Frequently Asked Questions
What does "-glutide" mean in drug names? It is the WHO INN stem for GLP-1 receptor agonist peptides. All peptide GLP-1 agonists have an INN ending in -glutide: semaglutide, liraglutide, dulaglutide, exenatide, albiglutide, retatrutide.
What is the glutide that starts with "r"? Retatrutide. It is a triple agonist (GLP-1 + GIP + glucagon receptors) developed by Eli Lilly, currently in Phase 3 trials. Phase 2 data showed 24.2% weight loss at 48 weeks — the highest figure published for any GLP-1-class agent to date.
Why doesn't tirzepatide end in "-glutide"? Tirzepatide is a dual GIP/GLP-1 receptor agonist — its primary INN classification is as a dual agonist peptide, not a pure GLP-1 analogue. The WHO assigned it the "-tide" stem (generic peptide) rather than "-glutide" (GLP-1 peptide). It still acts on the GLP-1 receptor and is grouped clinically with GLP-1 RAs.
Are Ozempic and semaglutide the same drug? Yes. Ozempic is the brand name; semaglutide is the generic (INN). Wegovy is also semaglutide — the same molecule at a higher dose (2.4mg vs. 1–2mg) with an obesity indication.
Is there a GLP-1 drug that does not require injection? Yes, two: oral semaglutide (Rybelsus for diabetes; Wegovy 50mg pill for obesity) and orforglipron (Foundayo). The Wegovy pill requires a 30-minute fasting window before dosing. Orforglipron can be taken with or without food, which is a practical advantage.
Are all "-glutide" drugs approved for weight loss? No. Only specific agents at specific doses carry an FDA obesity indication: semaglutide 2.4mg (Wegovy), liraglutide 3mg (Saxenda), and semaglutide 50mg pill (Wegovy pill). Dulaglutide and exenatide are approved for type 2 diabetes only.
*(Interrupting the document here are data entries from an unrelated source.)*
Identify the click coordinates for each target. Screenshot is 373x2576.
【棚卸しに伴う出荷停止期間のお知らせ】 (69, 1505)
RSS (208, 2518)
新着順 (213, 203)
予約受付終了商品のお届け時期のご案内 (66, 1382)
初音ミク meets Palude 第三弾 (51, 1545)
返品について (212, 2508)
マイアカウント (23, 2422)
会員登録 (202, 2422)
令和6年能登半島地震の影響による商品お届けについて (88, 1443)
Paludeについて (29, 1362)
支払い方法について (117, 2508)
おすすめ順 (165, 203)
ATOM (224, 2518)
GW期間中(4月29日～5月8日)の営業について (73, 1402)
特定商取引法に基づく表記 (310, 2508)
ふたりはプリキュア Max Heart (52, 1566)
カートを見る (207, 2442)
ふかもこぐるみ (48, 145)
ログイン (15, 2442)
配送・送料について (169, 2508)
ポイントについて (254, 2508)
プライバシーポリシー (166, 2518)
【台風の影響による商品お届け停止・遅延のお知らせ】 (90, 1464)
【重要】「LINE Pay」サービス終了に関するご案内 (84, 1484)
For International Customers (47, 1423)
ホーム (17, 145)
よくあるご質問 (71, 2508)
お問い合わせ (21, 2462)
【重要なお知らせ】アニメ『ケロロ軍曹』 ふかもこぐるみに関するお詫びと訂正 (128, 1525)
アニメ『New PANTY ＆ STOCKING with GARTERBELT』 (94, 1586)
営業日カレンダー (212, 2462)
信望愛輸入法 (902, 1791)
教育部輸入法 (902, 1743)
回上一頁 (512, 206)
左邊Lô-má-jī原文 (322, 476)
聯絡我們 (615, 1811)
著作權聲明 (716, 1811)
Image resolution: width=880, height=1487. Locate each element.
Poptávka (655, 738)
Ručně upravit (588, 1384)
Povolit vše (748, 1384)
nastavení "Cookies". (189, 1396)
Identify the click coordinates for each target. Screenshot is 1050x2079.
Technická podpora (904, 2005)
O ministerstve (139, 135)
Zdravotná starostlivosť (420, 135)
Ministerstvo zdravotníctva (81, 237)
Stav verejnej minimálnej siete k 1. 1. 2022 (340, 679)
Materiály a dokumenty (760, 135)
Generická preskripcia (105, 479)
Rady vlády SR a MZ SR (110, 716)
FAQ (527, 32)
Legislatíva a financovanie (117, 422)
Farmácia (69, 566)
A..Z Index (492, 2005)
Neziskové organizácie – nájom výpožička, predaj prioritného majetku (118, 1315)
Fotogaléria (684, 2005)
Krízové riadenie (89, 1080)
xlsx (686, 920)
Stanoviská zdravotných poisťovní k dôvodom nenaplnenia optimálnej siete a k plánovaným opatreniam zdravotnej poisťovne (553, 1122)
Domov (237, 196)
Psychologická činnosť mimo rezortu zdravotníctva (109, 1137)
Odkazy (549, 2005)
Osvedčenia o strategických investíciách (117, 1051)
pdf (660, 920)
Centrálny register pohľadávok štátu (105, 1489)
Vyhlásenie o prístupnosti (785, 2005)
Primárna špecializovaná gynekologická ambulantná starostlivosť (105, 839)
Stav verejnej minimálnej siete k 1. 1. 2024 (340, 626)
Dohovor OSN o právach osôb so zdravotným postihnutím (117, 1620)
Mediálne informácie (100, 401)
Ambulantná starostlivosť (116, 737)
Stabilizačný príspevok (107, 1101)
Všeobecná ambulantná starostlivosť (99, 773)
Tirzepatide (Zepbound) and orforglipron (Foundayo) are also approved for obesity but do not carry the "-glutide" stem.
What GLP-1 drugs are in the pipeline? Retatrutide (Eli Lilly, Phase 3) is the most advanced pipeline "-glutide" agent. Several other triple agonists and next-generation peptides are in Phase 1 and 2 development.
This article is for informational purposes only and does not constitute medical advice. Consult a qualified healthcare provider before starting any medication.